01 October 2007

WONG MAN TAT v. CHAN YUEN MAN AND OTHERS DCCJ2853/2005

S’s words:-
It is rare that we can find case authorities that leave to appeal was granted by District Court.

The following case is one of them of which the Judge agreed that part of his findings came from inference and the Court of Appeal is entitled to draw a different inference.

However, it does not imply that every losing party could suggest the Judge form his conclusion by way of inference; otherwise, the Judge would be a rubber stamp in leave to appeal applications..

I believe this case will be an interesting case in the Court of Appeal in the future. In other daily life, we have received too much enquires in relation to water seepage allegations.

--- quote from judgment ---

Date of Handing Down Decision : 27th September 2007

DCCJ 2853/2005 was a claim by the owner of Flat 1802 (“1802”) of Block C, Westlands Gardens, No. 4 Westlands Road, Quarry Bay, Hong Kong (“the Building”) and against the ownersof Flat 1801 (“1801”) of the Building, due to water seepage from the Defendant’s master bathroom into the Plaintiff’s master bathroom.

The Plaintiff applied to this Court for an injunction restraining the Defendants from repeating or continuing the nuisance of water seepage from the shower stall and floor drain of the master bathroom in 1801 to 1802; an order that the Defendants to rectify the same; and damages for: (1) diminution in value of the premises to be assessed; (2) discomfort and inconvenience and disturbance; (3) surveyor fee of HK$20,000.00 and; (4) plumber charges of HK$15,000.00.

The Defendants counterclaimed against the Plaintiff for: (1) discomfort and inconvenience and disturbance to be assessed; (2) surveyor fee of HK$10,000.00; and (3) plumber charges of HK$8,500.00.

After trial, I granted the Plaintiff’s application for injunction, ordered the Defendants to rectify the water seepage, ordered the Defendants to pay the Plaintiff plumber charges of HK$15,000.00 and ordered the Plaintiff’s claim for diminution in value of the premises to be assessed on a day to be fixed. The counterclaim was dismissed with costs of both the claim and counterclaim to the Plaintiff, to be taxed if not agreed.’

The Defendants now seek leave to appeal my decision and a stay of execution pending appeal.

The applicable test is set out in Smith v Cosworth Casting Processes Limited [1997] 1 WLR 1538. Lord Woolf, MR stated the relevant principles as follows:

“ i) The court will only refuse leave if satisfied that applicant has no realistic prospect of succeeding on the appeal. The test is not meant to be any different from that which is sometimes used, which is that the applicant has no arguable case. Why however this court has decided to adopt the former phase is because the use of the word “realistic” makes it clear that a fanciful prospect or an unrealistic argument is not sufficient.
ii) The court can grant the application even if it is not satisfied.

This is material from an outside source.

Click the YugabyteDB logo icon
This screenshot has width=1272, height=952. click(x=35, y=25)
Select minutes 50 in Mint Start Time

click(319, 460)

There can be many reasons for granting leave even if the court is not satisfied that the appeal has any prospect of success. For example, the issue may be one which the court considers should in the public interest be examined by this court or, to be more specific, this court may take the view that the case raises an issue where the law requires clarifying.”

Part of the grounds of appeal deals with my finding of fact that water seeping from the tiles in the 1801 shower area was the source of water seeping into 1802. This finding was made by a process of inference, drawn when I found the 1801 shower area wall-tiles seeped water under the floor tiles, that it was more likely than not the shower area also seeped water under the wall-tiles onto the partition wall. When there was no evidence of any other source of water seepage, the water seepage under the shower area wall-tiles was more likely than not, the source of water seepage in the 1801 side of the partition wall.

The proper approach, when an appeal is against a Court’s finding of primary facts is set out in Ting Kwok Keung v Tam Dick Yuen & Ors [2002] 3 HKLRD at para. 32 to 46. Bokhary PJ’s judgment in Ting Kwok Keung can be summarized as follows :

(1) Appeals against findings of primary facts are approached very differently from appeals against findings of fact made by a process of inference;
(2) Where findings of facts are made by a process of inference, no question of credibility arises;
(3) An appellate court is universally reluctant to reject a finding of specific fact, particularly where the finding could be found on the credibility or bearing of a witness;
(4) On the other hand, an appellate court is customarily willing to form an independent opinion about the proper inference of fact, subject only to the weight which should be given to the opinion of the court below;
(5) Where the judgment turns on an issue of facts, the Court of Appeal must have regard to the nature of that issue of fact and to the advantage enjoyed by a trial judge who received evidence on such issue first-hand;
(6) The question for the Court of Appeal is whether, even though it does not enjoy the advantages enjoyed by the trial judge who received evidence first-hand, it is nevertheless satisfied that the trial judge’s conclusion on the facts is plainly wrong.

My finding of fact was based on a process of inference and the Court of Appeal is entitled to form its own opinion about the proper inference. Leave should therefore be granted.